香港、国家安全法施行直後に300人を逮捕 「香港独立」の旗を持っていただけで

2020年7月2日 06時00分
1日、香港で、国家安全法の施行翌日、デモ参加者を拘束し、催涙銃を構える警官=ロイター・共同

1日、香港で、国家安全法の施行翌日、デモ参加者を拘束し、催涙銃を構える警官=ロイター・共同

  • 1日、香港で、国家安全法の施行翌日、デモ参加者を拘束し、催涙銃を構える警官=ロイター・共同
  • 1日、香港中心部で警察に拘束された人たち=ロイター・共同
  • 1日、香港で国家安全法に抗議してデモ行進する大勢の人たち=AP・共同
 【上海=白山泉】香港の英国から中国への返還23周年の1日、香港島中心部で1万人以上の市民が、前日深夜に施行されたばかりの「香港国家安全維持法」に反対する無許可の抗議デモを敢行した。香港警察は300人以上を逮捕。「香港独立」と書かれた旗やプラカードを持っていたとされる9人に同法を適用した。同法により香港から言論の自由が奪われた現状が早くも鮮明になった。
 返還記念日の1日は例年、大規模デモが実施されてきたが、今年は香港警察が新型コロナウイルスへの対策を名目に許可しなかった。警察は同法施行を受けて「国家分裂や政権転覆にあたる行為には断固として法を執行する」と警告。

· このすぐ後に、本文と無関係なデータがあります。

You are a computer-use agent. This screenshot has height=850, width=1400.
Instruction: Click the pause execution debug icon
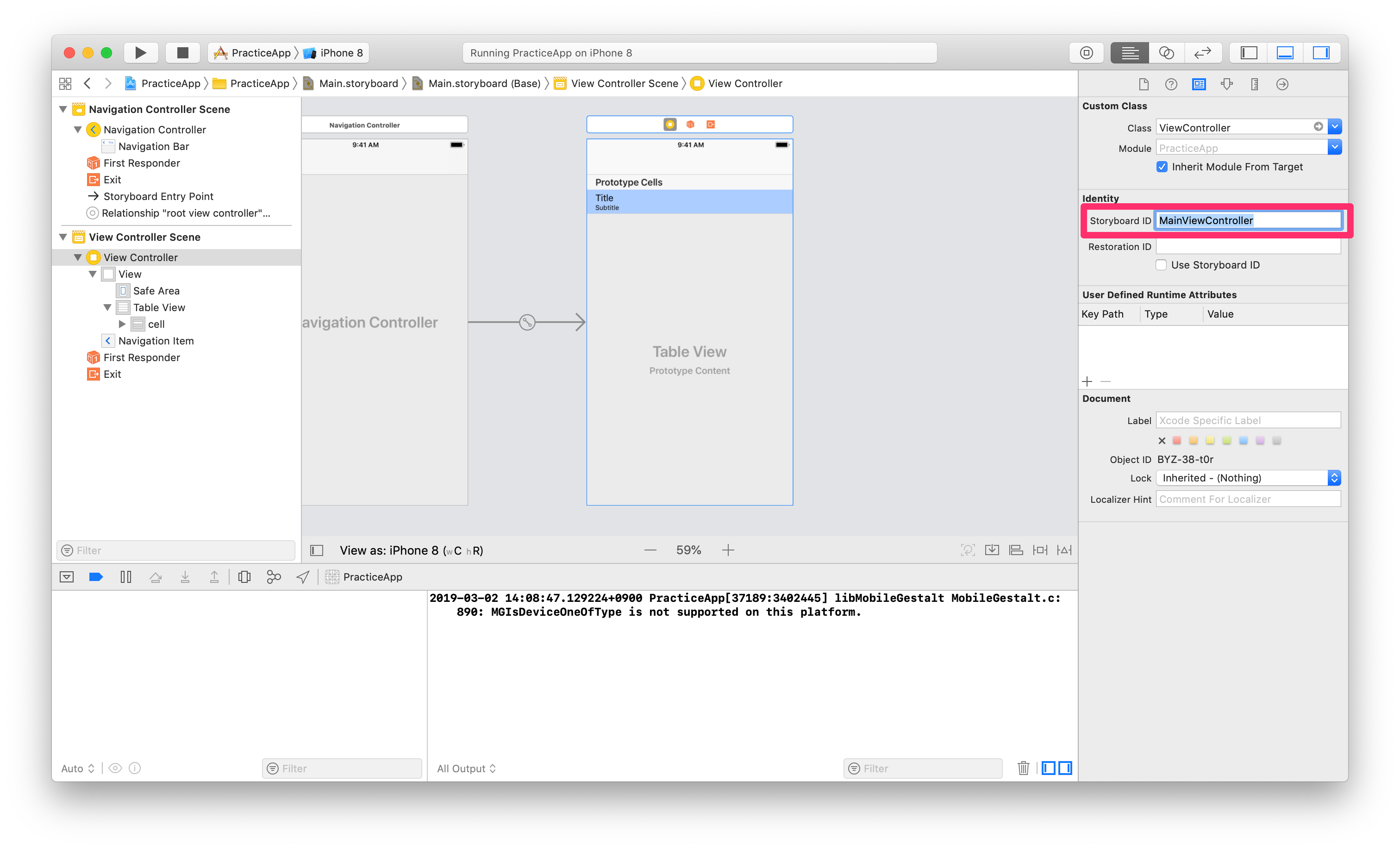[x=125, y=577]
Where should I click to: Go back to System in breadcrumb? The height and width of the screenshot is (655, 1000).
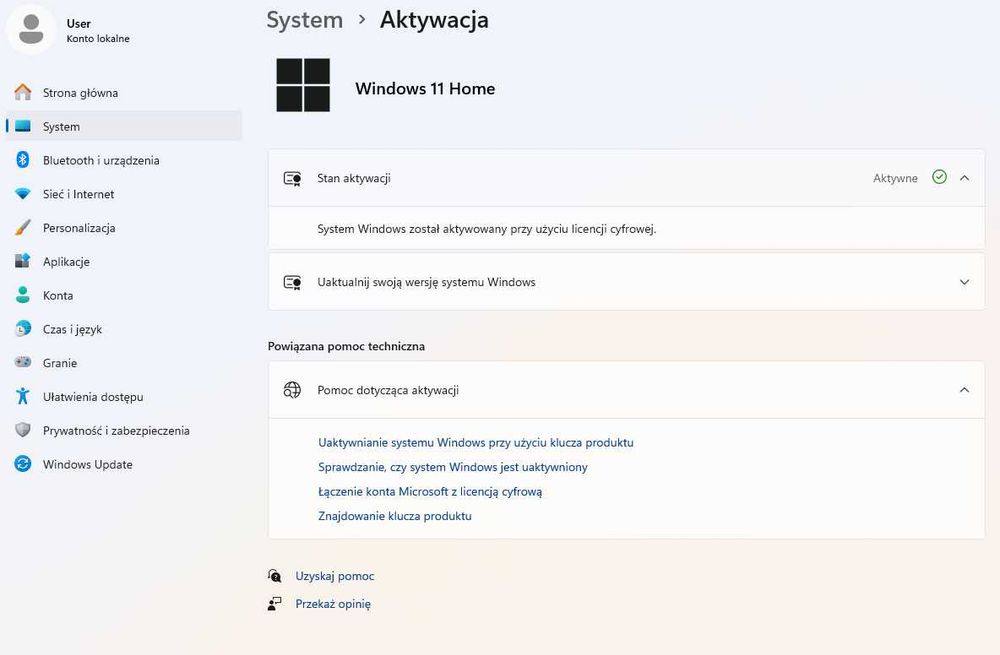pos(305,20)
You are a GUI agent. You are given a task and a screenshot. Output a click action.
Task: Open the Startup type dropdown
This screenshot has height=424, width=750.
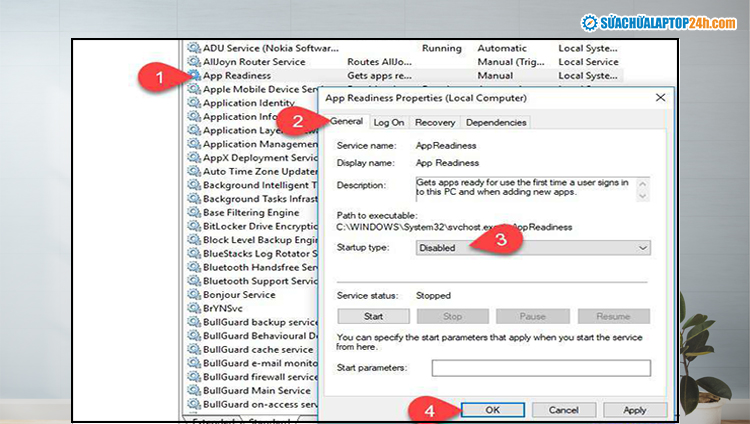pyautogui.click(x=532, y=248)
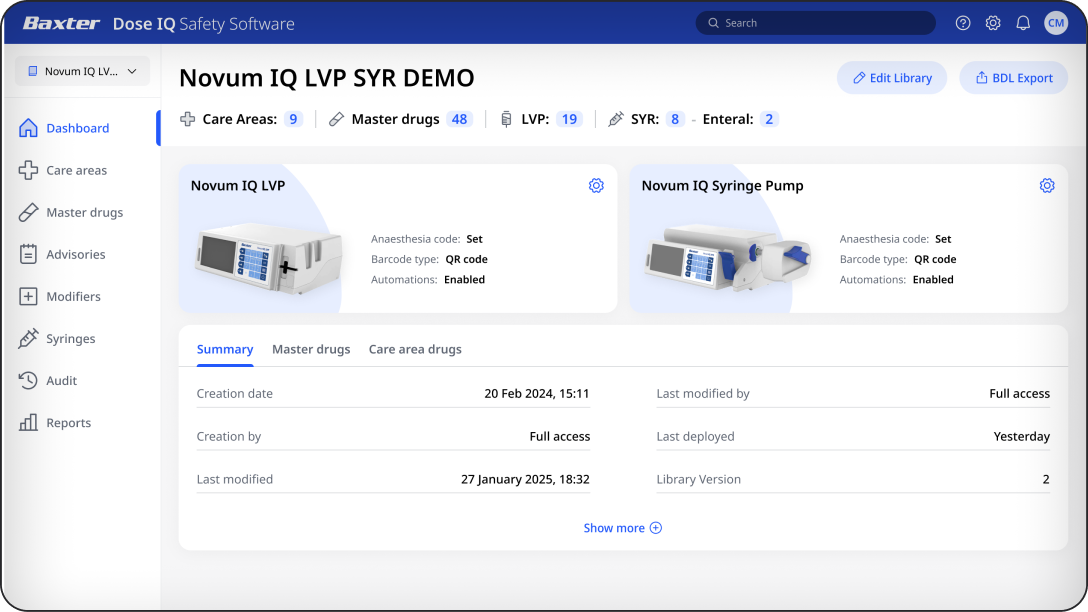1088x612 pixels.
Task: Expand the Novum IQ LV library selector
Action: 81,71
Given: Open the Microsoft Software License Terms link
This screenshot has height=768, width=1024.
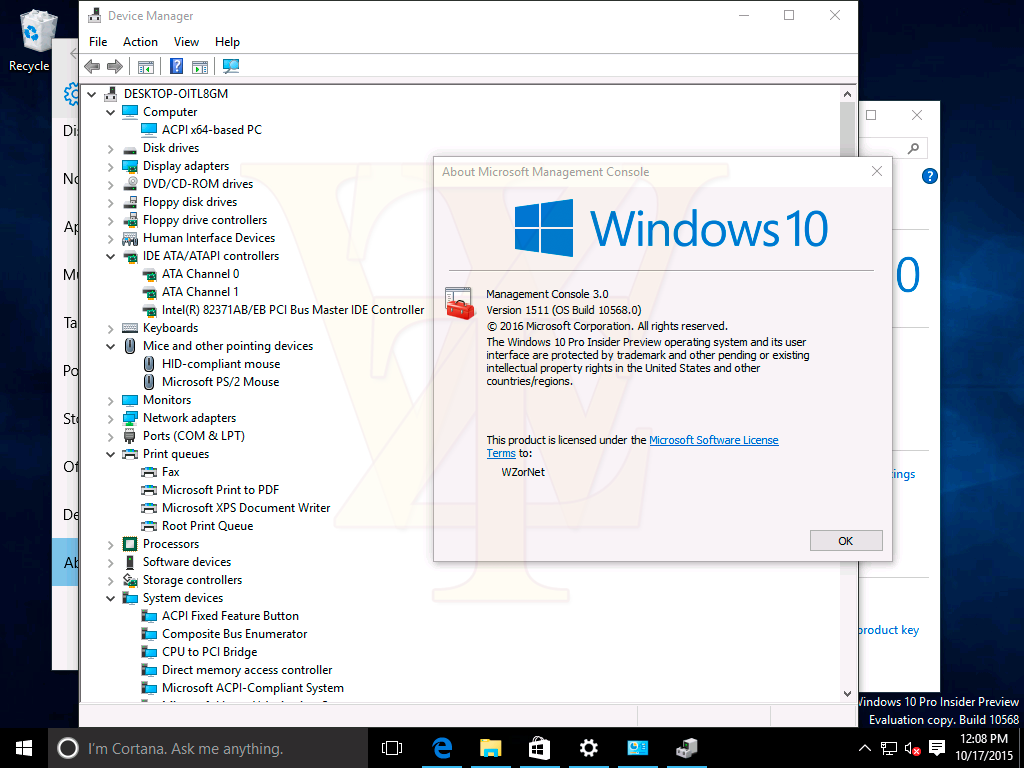Looking at the screenshot, I should click(x=713, y=440).
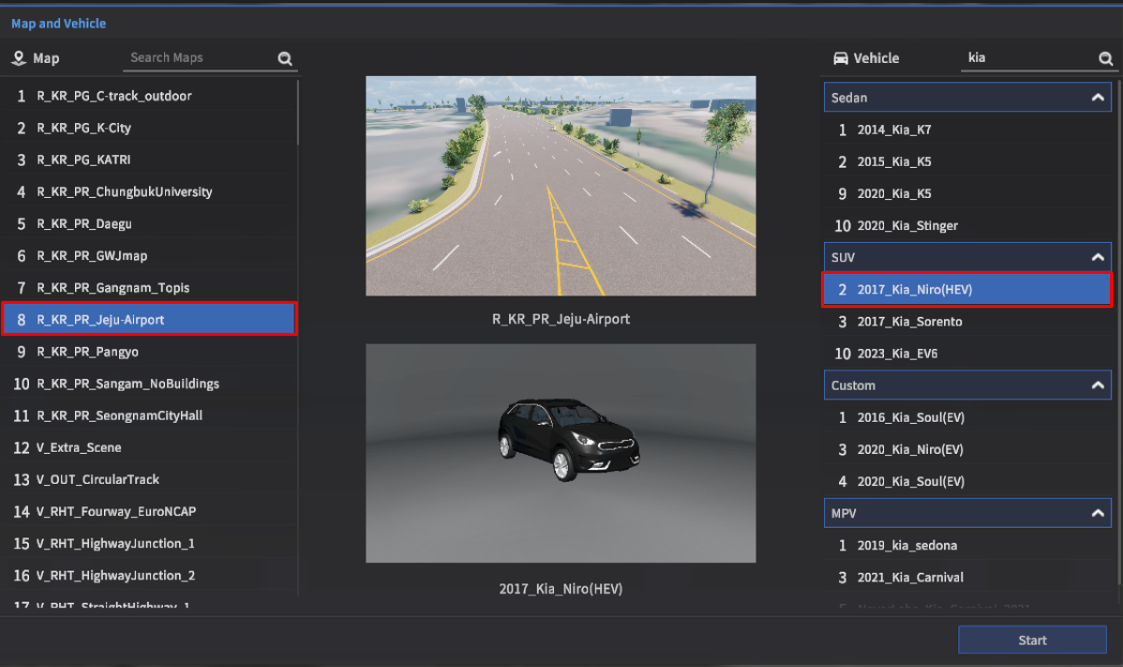
Task: Click the Map pin icon
Action: click(x=18, y=58)
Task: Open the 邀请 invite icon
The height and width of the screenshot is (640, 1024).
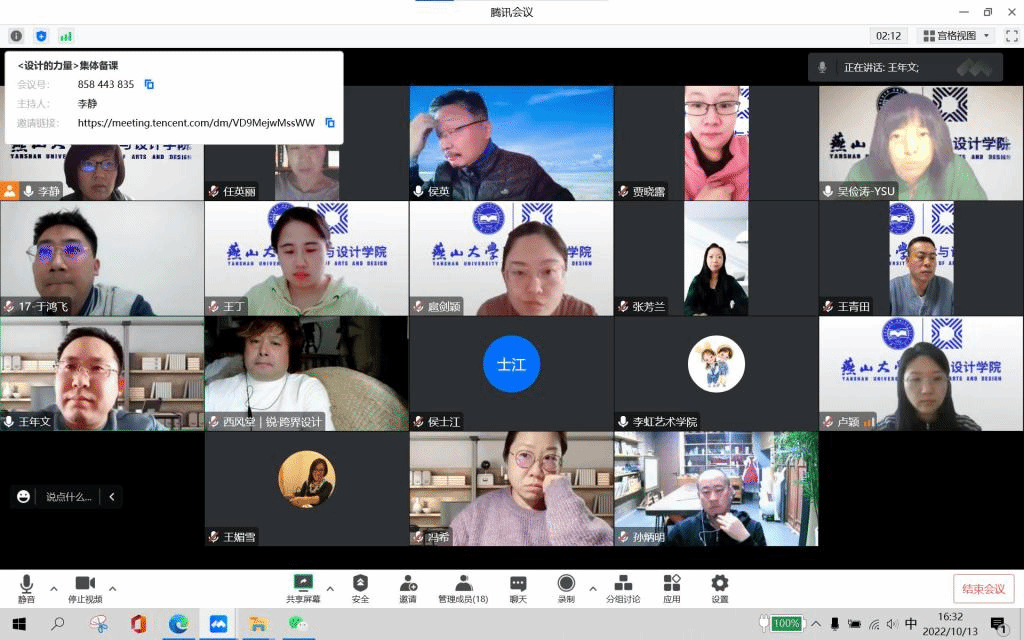Action: pyautogui.click(x=408, y=589)
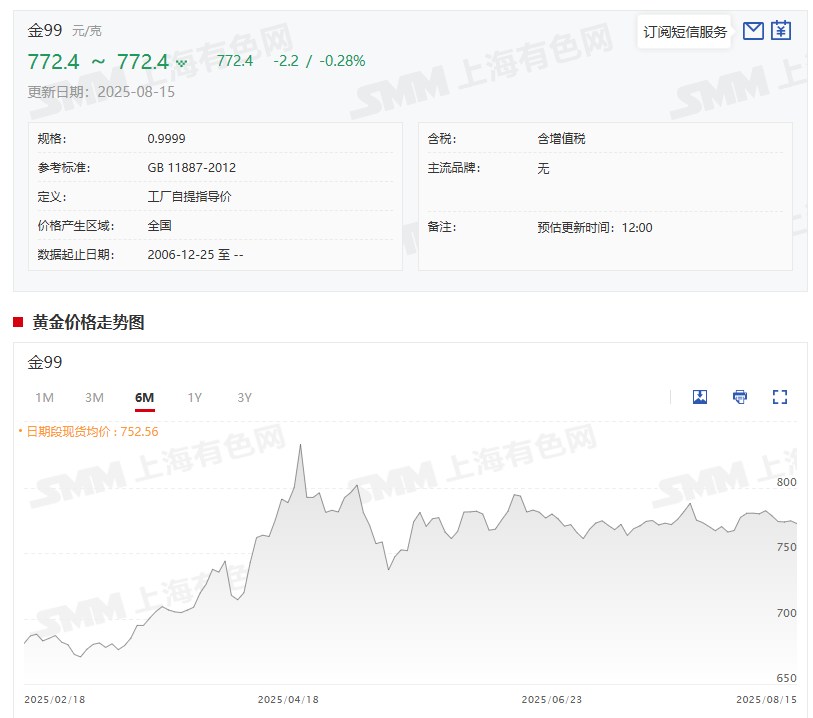Show the 1Y price history
The width and height of the screenshot is (813, 718).
click(x=194, y=398)
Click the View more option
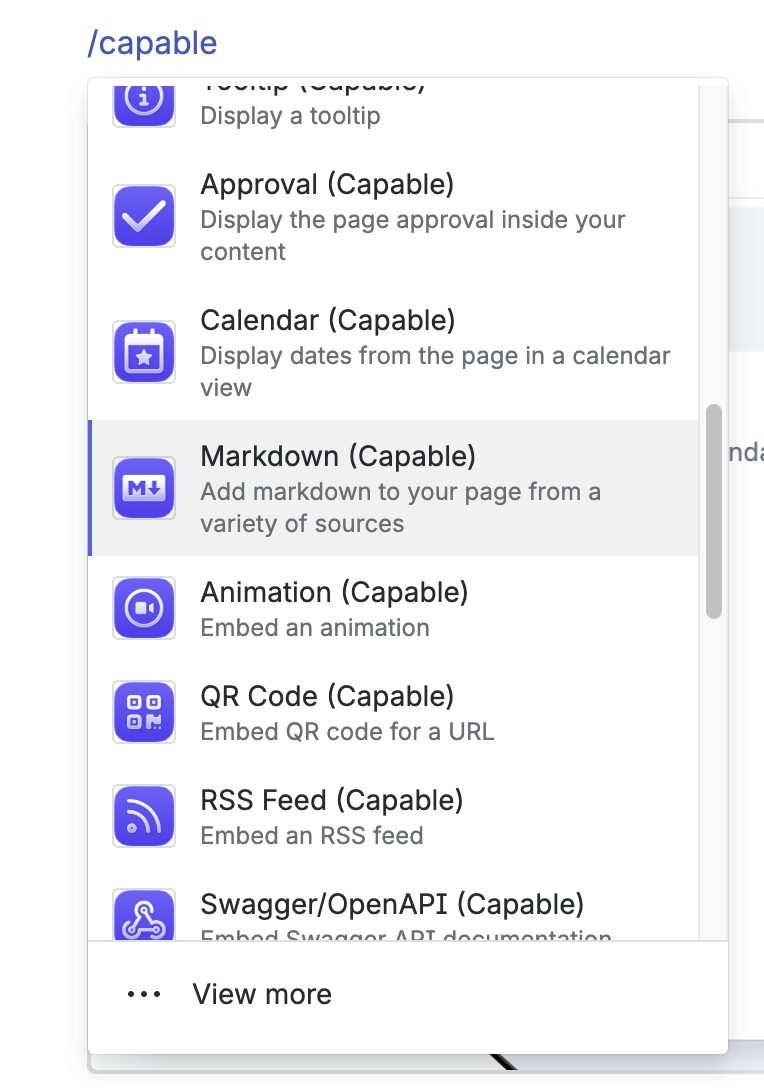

しかし反発する市民は抗議活動を開始し、繁華街コーズウェイベイ(銅鑼湾)などで、同法撤回や中国政府への批判などを叫んだ。
 警官隊は放水車から無差別に水を掛けたり、催涙銃を向けて威嚇。市民を強硬な手段で制圧し、違法集会や武器所有の容疑で多数の参加者を逮捕した。香港メディアによると、デモ現場で募金活動を行っていた民主派の立法会議員尹兆堅氏も逮捕された。
 国家安全維持法違反の容疑で逮捕された中には15歳の女性もいた。「香港独立」と書いた旗をかばんに所持していただけで逮捕された男性もおり、警察が同法を幅広い範囲に適用する方針であることが明確になった。
 香港メディアは消息筋の話として、香港独立を訴える旗を掲げたりスローガンを叫ぶほか、台湾独立などの主張も摘発対象になると伝えた。中国の共産党政権への批判なども罪となる恐れがある。
 香港政府トップの林鄭月娥行政長官は同日朝に行われた返還23周年の記念式典で、同法は「返還以来、中国政府と香港の関係にとって最も重要な発展であり、歴史的な一歩だ」と述べた。同法を活用して香港の安定を取り戻す考えも強調した。午後の会見では、同法に基づいてすでに警察に国家安全部門を設置し、人員の配備や訓練、人事などを速やかに進めると明らかにした。